Es werde aber ein zähes Geschäft, zumal der Bewertungsausschuss dafür bekannt sei, nicht immer termingerecht zu liefern.

Dass eine mögliche Aufnahme in den EBM der Telemedizin zum Durchbruch verhelfe, bezweifelt Reimann. Selbst wenn die Dienstleistung Telemedizin für den einzelnen Arzt erstattungsfähig würde, bleibe die Frage, wie Geräte und Infrastruktur bezahlt werden, ungelöst.

"Ich selbst hätte mir noch andere Ansätze gewünscht. So hätten wir beispielsweise über den Hilfsmittelbegriff Telemedizin für Pflegebedürftige einführen können. Daraus ist aber nichts geworden", so Reimann.

Einer der entscheidenden Punkte auch im Bewertungsausschuss wird die Definition von Telemedizin sein. Wenn über eine im EBM hinterlegte Dienstleistung "Telemedizin" geredet wird, dann ist meist das Telemonitoring chronisch Kranker gemeint.

Hierzu wurden in den letzten Jahren viele Studien von unterschiedlicher Qualität durchgeführt, deren gemeinsamer Nenner es ist, dass die Auswahl der Patienten und die Einbettung in systematische Versorgungsprogramme entscheidende Kriterien für den Erfolg von Telemonitoring sind.

Keine Gefahr für Fachärzte

Weil das so ist, sieht Professor Stefan Spitzer von der Deutschen Gesellschaft für Integrierte Versorgung die Finanzierungszukunft des Telemonitorings gar nicht so sehr im EBM als vielmehr in der integrierten Versorgung.

"Wir haben mit den Disease Management Programmen ein wunderbares Kollektiv für den Einsatz von Telemonitoring. Wenn wir die DMP mit rund sieben Millionen Patienten in IV-Verträge umwandeln würden, ließen sich neben der Dienstleistung auch Strukturmaßnahmen wie technische Geräte besser finanzieren."

Die Bundesärztekammer tritt beim Telemonitoring eher auf die Bremse und verweist darauf, dass es bei vielen Indikationen noch Studienbedarf gebe und Telemonitoring deswegen in den Leitlinien bisher allenfalls punktuell auftauche.

Näher am tatsächlichen Bedarf ist für den für Telematik zuständigen Vorstand der Bundesärztekammer, Dr. Franz-Josef Bartmann, eine ganz andere Form der Telemedizin, die Telekonsultation.

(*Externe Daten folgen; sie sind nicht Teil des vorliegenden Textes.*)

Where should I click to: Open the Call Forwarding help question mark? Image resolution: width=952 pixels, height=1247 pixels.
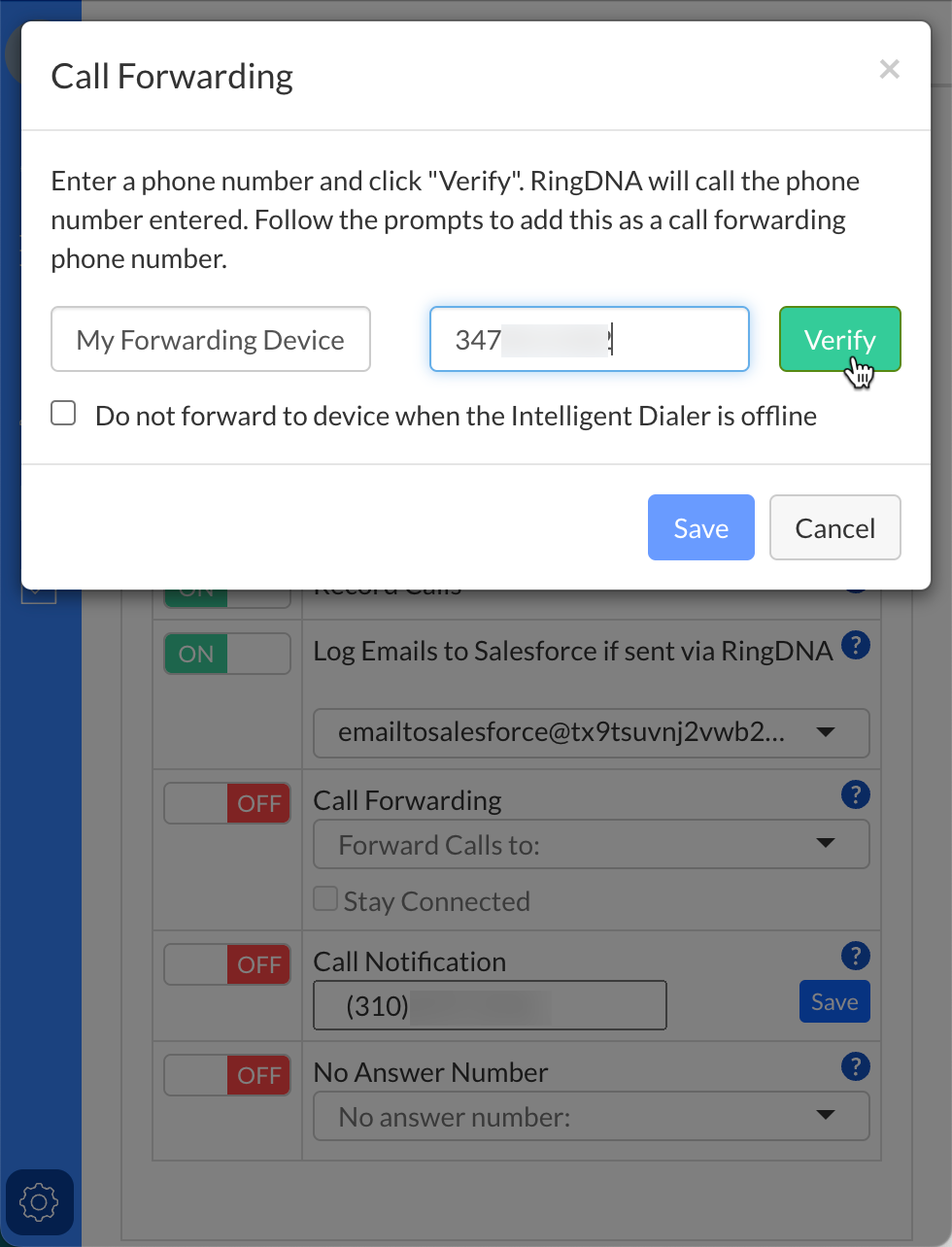855,795
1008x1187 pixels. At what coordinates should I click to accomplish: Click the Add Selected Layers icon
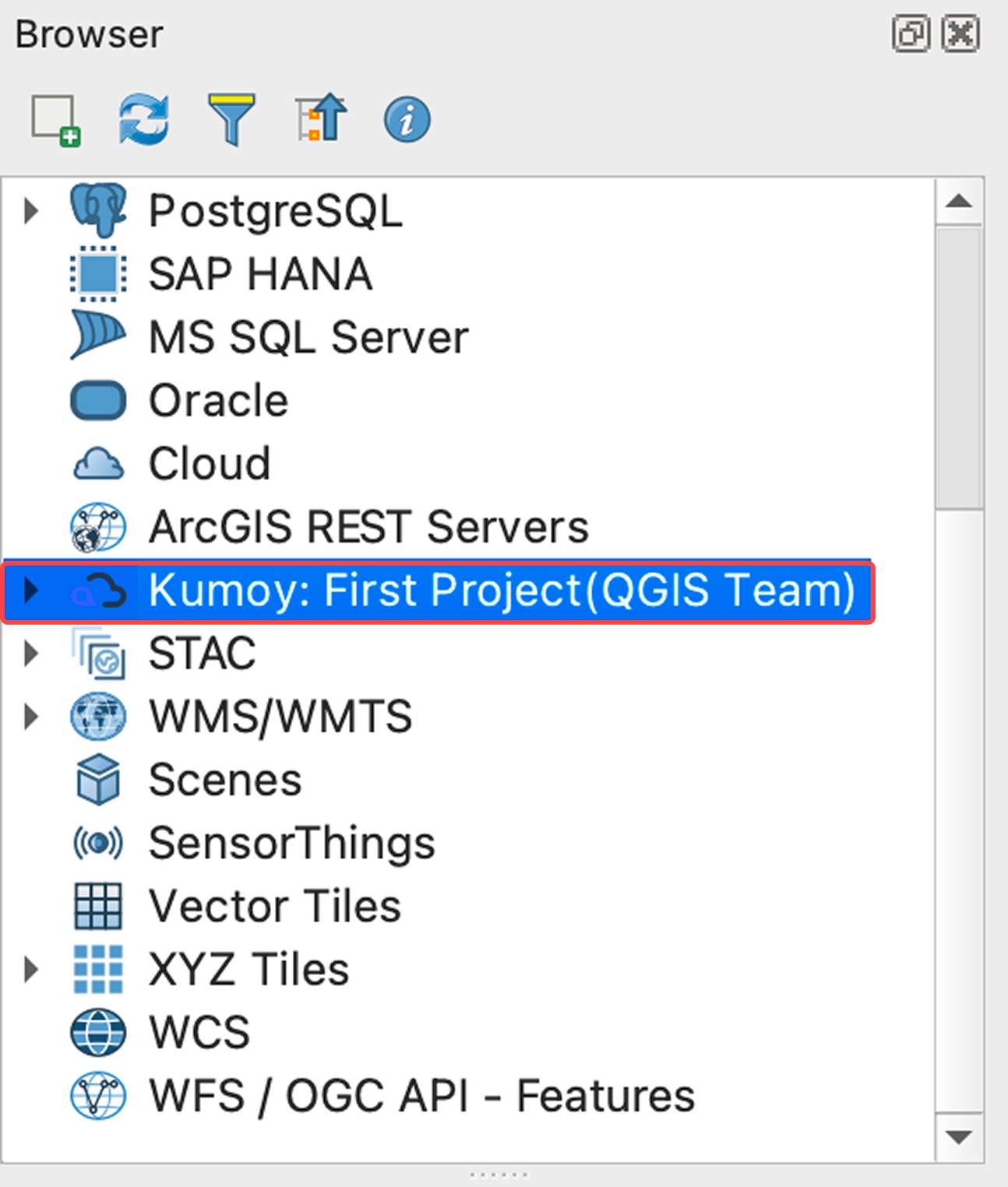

Sie könnte laut Bartmann dazu beitragen, die Arbeit auf dem Land für junge Kollegen wieder attraktiver zu machen.

Telekonsultationen stärken tendenziell den Hausarzt und entlasten den Facharzt, weil Patienten, die keinen persönlichen Facharztkontakt benötigen, im Tele-Dialog zwischen Hausarzt und Facharzt identifiziert werden.

Dass dadurch Patienten "umverteilt" werden, glaubt Bartmann nicht: "Die Gefahr, dass Fachärzte in unmittelbarer Umgebung arbeitslos werden, sehe ich so überhaupt nicht. Wenn ein Facharzt benötigt wird, wird dieser auch hinzugezogen."

Abrechnungstechnisch könnten Telekonsultationen im Rahmen von Überweisungs- oder Konsilleistungen abgebildet werden. "Das kann eigentlich nicht so schwierig sein", so Bartmann.